It was easier for a hungry soldier to pull a trigger, than for hungry mules to pull a wagon load. My judgment accepted his reasoning, but my appetite was not so easily convinced—so I bribed him with ten cents to look the other way while I stole an ear. I ate it raw. It was good enough that way, and I wasn’t proud.
I hope the mules enjoyed what was left, as well as I enjoyed that ear.
I have seen the boys dig the grains of corn from the stiff mud where the mules had fed, and rubbing the mud off, eat them without parching. They had the best of seasoning, a good appetite. We often thought with the poet:
“The melancholy days have come, the saddest of the year.”
On the 27th of October we were ordered down to Brown’s Ferry to co-operate with a force who, before daylight that morning, had glided down the river in a fleet of boats—rounding Moccasin Point, and slipping past the rebel pickets without disturbing their rest, effected a landing at the Ferry, and constructed a pontoon bridge on which we crossed.
Here we waited, to hail the approach of, and smooth the way for, General Hooker, who was moving up from Bridgeport, Alabama, with the Eleventh and Twelfth Corps, driving the rebels out of the valley south of the river, thus shortening our cracker line to twenty-two miles.
We lay guarding the approach to the Ferry; and soon the Veterans from the Army of the Potomac began to file past. At this the battery of twenty pounders on Lookout opened fire and rained their misshapen fragments of iron around us in a very intrusive manner.

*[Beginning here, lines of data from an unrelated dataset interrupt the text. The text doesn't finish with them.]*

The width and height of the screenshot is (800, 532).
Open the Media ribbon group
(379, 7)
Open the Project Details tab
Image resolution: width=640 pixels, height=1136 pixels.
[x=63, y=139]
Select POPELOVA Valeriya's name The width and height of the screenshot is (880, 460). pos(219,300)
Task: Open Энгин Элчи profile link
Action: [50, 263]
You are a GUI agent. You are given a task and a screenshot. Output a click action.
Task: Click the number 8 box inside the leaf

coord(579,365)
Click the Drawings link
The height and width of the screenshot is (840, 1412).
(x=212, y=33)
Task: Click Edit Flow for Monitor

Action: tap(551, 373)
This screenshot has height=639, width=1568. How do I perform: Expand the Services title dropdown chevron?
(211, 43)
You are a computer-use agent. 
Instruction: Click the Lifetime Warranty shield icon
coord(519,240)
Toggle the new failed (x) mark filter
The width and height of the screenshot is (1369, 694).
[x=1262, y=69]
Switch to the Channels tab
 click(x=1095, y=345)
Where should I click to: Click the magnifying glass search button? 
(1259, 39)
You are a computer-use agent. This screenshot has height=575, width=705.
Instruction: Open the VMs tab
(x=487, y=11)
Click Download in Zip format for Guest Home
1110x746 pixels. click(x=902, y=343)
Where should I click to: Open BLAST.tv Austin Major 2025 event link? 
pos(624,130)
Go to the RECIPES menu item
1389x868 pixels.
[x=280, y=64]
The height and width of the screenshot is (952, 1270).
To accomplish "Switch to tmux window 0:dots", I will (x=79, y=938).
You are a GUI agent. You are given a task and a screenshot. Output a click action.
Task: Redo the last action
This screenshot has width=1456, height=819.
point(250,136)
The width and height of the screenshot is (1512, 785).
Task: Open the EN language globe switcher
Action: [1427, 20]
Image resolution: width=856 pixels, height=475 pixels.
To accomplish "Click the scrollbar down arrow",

To be sure they were aimed at Hooker’s men, and not at us, who were lying down; and if any of us were hit it should not count. But unfortunately it did count with fatal effect to many a brave comrade.
The only sort of protection in our line was a large white-oak tree, some distance to the right of our company, and I viewed with envy two soldiers sitting on the safe side of that tree.
I very soon ceased to grudge them the position; for a shell burst close beside them, a piece struck a gun, drove the breech pin through the knee of one of them, and sent the naked barrel humming over our heads. A large fragment struck the other man, tearing his arm off at the shoulder, causing his death in about twenty minutes.